Baracoa
"Colomb a débarqué ici en premier. Le reste de Cuba n'a toujours pas rattrapé son retard."
Baracoa est le commencement de Cuba — la première ville fondée par les Espagnols en 1511, et toujours la plus isolée, accessible uniquement par une route de montagne spectaculaire taillée dans la Sierra del Purial dans les années 1960. Le bourg s’enroule autour d’une baie dominée par la montagne à sommet plat El Yunque, un repère que Colomb aurait noté dans son journal de bord. L’isolement a préservé quelque chose de rare : un rythme de vie, une cuisine et un rapport à la forêt environnante qui n’existent nulle part ailleurs sur l’île.
Arriver à Baracoa fait partie de l’expérience. La route depuis Santiago de Cuba, appelée La Farola, fut l’un des premiers grands chantiers de la révolution — une route sinueuse accrochée aux crêtes montagneuses, traversant des vallées fluviales sur des ponts qui ressemblent à des actes de foi. Les paysages sont extraordinaires, et l’arrivée, après des heures de virages et de versants verts, a quelque chose de mérité qu’on ne ressent que rarement.

Le cacao est la signature de Baracoa — le chocolat est fabriqué localement et se retrouve dans tout, des boissons aux sauces. Le cucurucho, une friandise de noix de coco, de miel et de fruits enveloppée dans un cône de feuille de palmier, est le snack emblématique de la ville.
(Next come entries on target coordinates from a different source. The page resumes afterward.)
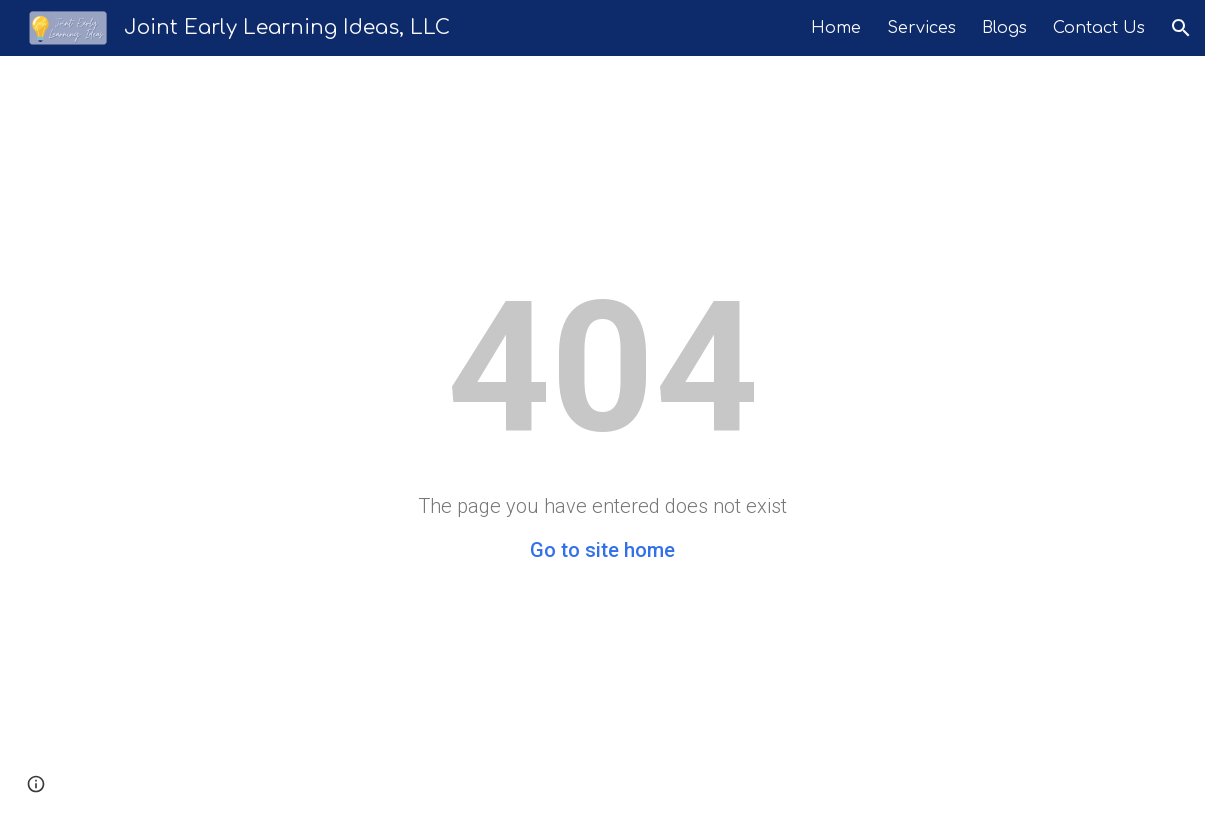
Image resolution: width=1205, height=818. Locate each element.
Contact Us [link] (1099, 28)
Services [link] (921, 28)
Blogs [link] (1004, 28)
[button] (1181, 28)
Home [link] (836, 28)
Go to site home (602, 550)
J’en ai acheté un à une femme qui en vendait au bord de la route et c’était si bon que j’y suis retourné trois fois. La culture du cacao ici précède l’intérêt touristique de plusieurs siècles — des familles le cultivent et le transforment dans les collines au-dessus du bourg depuis l’époque coloniale, et la locale usine de chocolat Che Guevara produit des tablettes rustiques, intenses, sans aucun rapport avec ce qu’on trouve dans les confiseries européennes.
Les rivières alentour — le Toa, le plus long de Cuba — offrent des sorties de kayak en forêt tropicale vierge, et le Parc national Alejandro de Humboldt, site UNESCO, protège l’une des forêts les plus riches en biodiversité des Caraïbes. J’ai randonné avec un guide local nommé Yusniel qui reconnaissait chaque oiseau à son chant et chaque plante médicinale au toucher. Les escargots polimita — leurs coquilles peintes en spirales jaunes, rouges et noires — sont endémiques de cette région et protégés, mais on en voit sur chaque buisson le long du sentier.

Le bourg lui-même est assez petit pour être parcouru en une heure, mais assez riche pour occuper plusieurs jours. Le Malecón ici est plus court et plus calme que celui de La Havane — un quai incurvé où des pêcheurs lancent leurs lignes au coucher du soleil et où des adolescents sautent dans la baie. La Cathédrale de Nuestra Señora de la Asunción abrite ce que les habitants appellent la Cruz de la Parra, la croix que Colomb aurait plantée en débarquant. La cuisine est distincte du reste de Cuba — la noix de coco remplace le saindoux, le cacao s’invite dans les plats salés, et les fruits de mer sont aussi frais que la géographie l’impose.
La vie nocturne, c’est un bar, une sono et toute la ville. Ce fut la meilleure soirée que j’ai passée à Cuba.

Quand y aller : De décembre à avril pour le temps le plus sec, bien que Baracoa soit la ville la plus pluvieuse de Cuba et que la pluie soit possible à n’importe quel moment. L’isolement signifie moins de touristes tout au long de l’année.